The market has decisively shifted away from amateur landlords looking for income in favour of professional investors, owning dozens of properties, who establish limited companies and can absorb these changes as the cost of doing business.
These landlords are staying put and now charge as much as the market will bear – everyone else is moving into higher-yielding regions and holiday lets, where they get far more favourable tax treatment.
So, has hammering smaller landlords freed up housing stock and brought down prices for first-time buyers? Well, no.
The most recent monthly jump in house prices was the biggest seen for 14 years according to Halifax: managing director Russell Galley says the average UK house price is now “as expensive as it ever has been”.
Separate research from Nationwide suggests first-time buyers now need to save 113 per cent of their entire annual salary for a deposit.
Buy-to-let doesn’t look like it’s going anywhere. So instead of getting hung up on tax deterrents, which create a host of unintended consequences, we should be prioritising a robust and accessible legal framework for all parties, one that rewards good landlords and tenants. Rogue landlords remain free to ignore 168 pieces of regulation imposed on the sector over the past 10 years – see various horror stories reported by housing charities and tenants on social media. A better reporting/policing system, as well as allowing tenants access to a national database of criminal landlords, is basic common sense.
Meanwhile, thousands of renters in Covid-related arrears face eviction this month.
Yet many landlords who have offered rent breaks and reductions throughout the pandemic can only withstand losses for so long. Pursuing tenants through the courts is expensive and difficult, with waiting times for eviction hearings now taking at least a year. Unless they (or their tenants) receive a special subsidy, landlords may decide simply to take the deposit money, sell up and walk away.

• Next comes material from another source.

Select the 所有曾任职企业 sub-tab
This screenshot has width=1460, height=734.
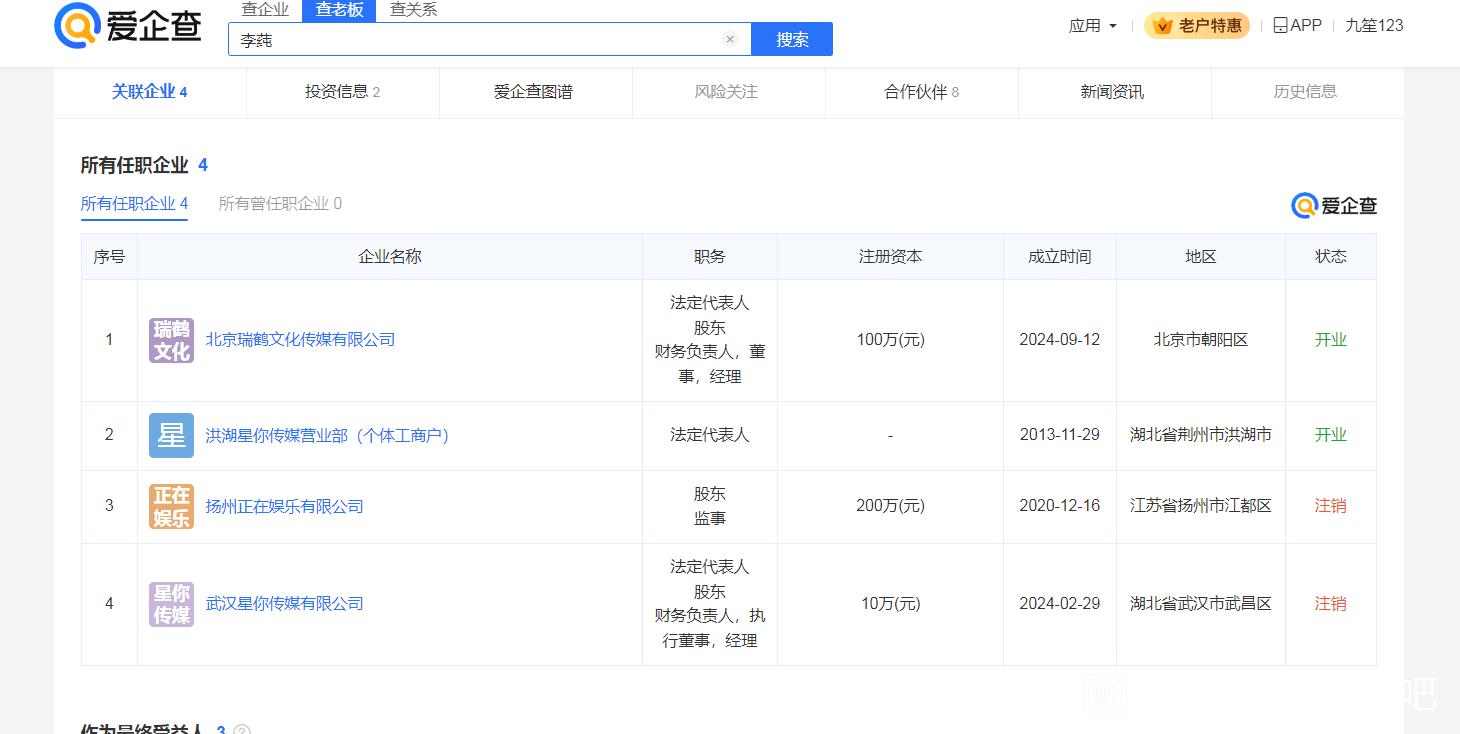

If that happens, social housing is unlikely to fill the gap, so expect a greater shortage of lettings and even higher rent, funnelling more gains into the hands of fewer property entrepreneurs. Great news for them, not so much for everyone else.
Let’s face it: buy-to-let is mutating in ways that are unhealthy for the whole housing eco-system. This is one experimental creation that – unlike Dolly – got way out of hand.